分散型取引所(DEX)edgeX(エッジエックス)は31日、独自トークン「EDGE
EDGE」のTGE(トークン生成イベント)を実施した。大手取引所への上場で価格が急騰する一方、初期ユーザー向けのエアドロップ配布量が事前の想定を大幅に下回り、コミュニティで大きな波紋を呼んでいる。
エアドロップの半分以上を特定のグループが独占
エッジエックスは、無期限先物契約に特化した新興の取引所である。中央集権型取引所に近い操作性と低い手数料を強みとする。初心者にも扱いやすい画面設計が支持され、将来のエアドロップを期待する多くのユーザーが、数カ月間にわたりポイント獲得(ファーミング)を進めてきた。

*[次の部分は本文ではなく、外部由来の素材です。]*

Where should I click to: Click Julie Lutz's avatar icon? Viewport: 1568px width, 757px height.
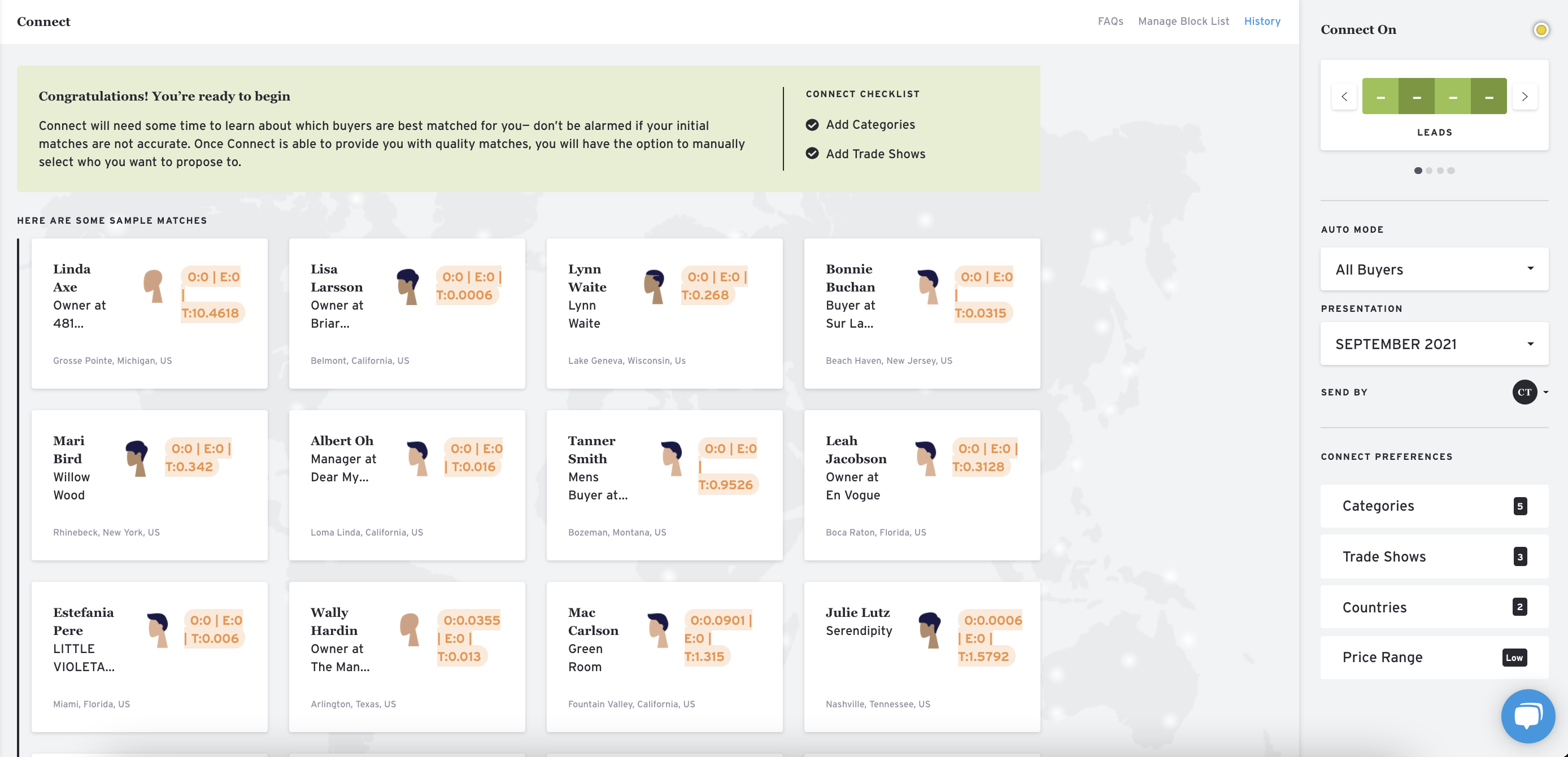930,629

こうした期待を背景に、EDGEは同日、バイナンスやバイビットなどの大手取引所での上場を果たした。初値0.15ドルから一時約390%超上昇するなど、市場の大きな注目を集めている。本記事執筆時点の価格も0.67ドル付近と、堅調な推移を見せる。

しかしその華々しい市場デビューの裏側で、実際のエアドロップ配布量が事前の予測から激減している事実が判明し、大きな問題となっている。数ヶ月間ポイントを貯めた長期ユーザーでも極小額しか受け取れないケースが多発している。
激減の要因として、不透明なトークン配分が指摘されている。事前の発表では、総供給量の24%がコミュニティ向けのエアドロップ枠とされていた。しかし実際には、その半分以上を特定のグループとみられるわずか26個のウォレットが独占した。この極端な偏りが多くのユーザーへの配分を圧迫した形だ。

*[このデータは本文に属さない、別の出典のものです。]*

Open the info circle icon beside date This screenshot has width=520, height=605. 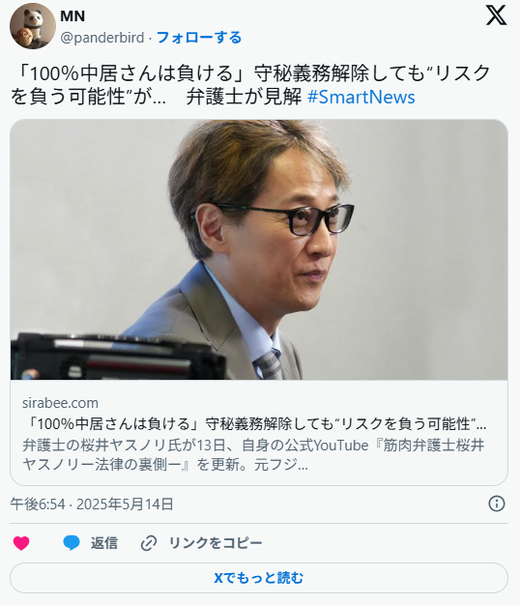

この極端な分配格差に対し、XなどのSNS上では不満の声が続出している。一般ユーザーへの還元が著しく圧縮された事実を受け、「インサイダー優遇だ」「長期利用者への裏切りだ」といった厳しい批判が相次ぎ、プロジェクトに対する信用が大きく揺らぐ事態へと発展している。
エッジエックス運営は、現時点で本件について沈黙を保っており、公式Xのリプライ欄も閉鎖された状態が続いている。
大手上場による価格高騰とは裏腹に、不透明な分配で深刻な信用失墜を招いた。DEXの成長には初期流動性とコミュニティの支持が不可欠である。価格が維持されている間に、運営側がこの不満にどう対応するかが今後の生き残りを左右するだろう。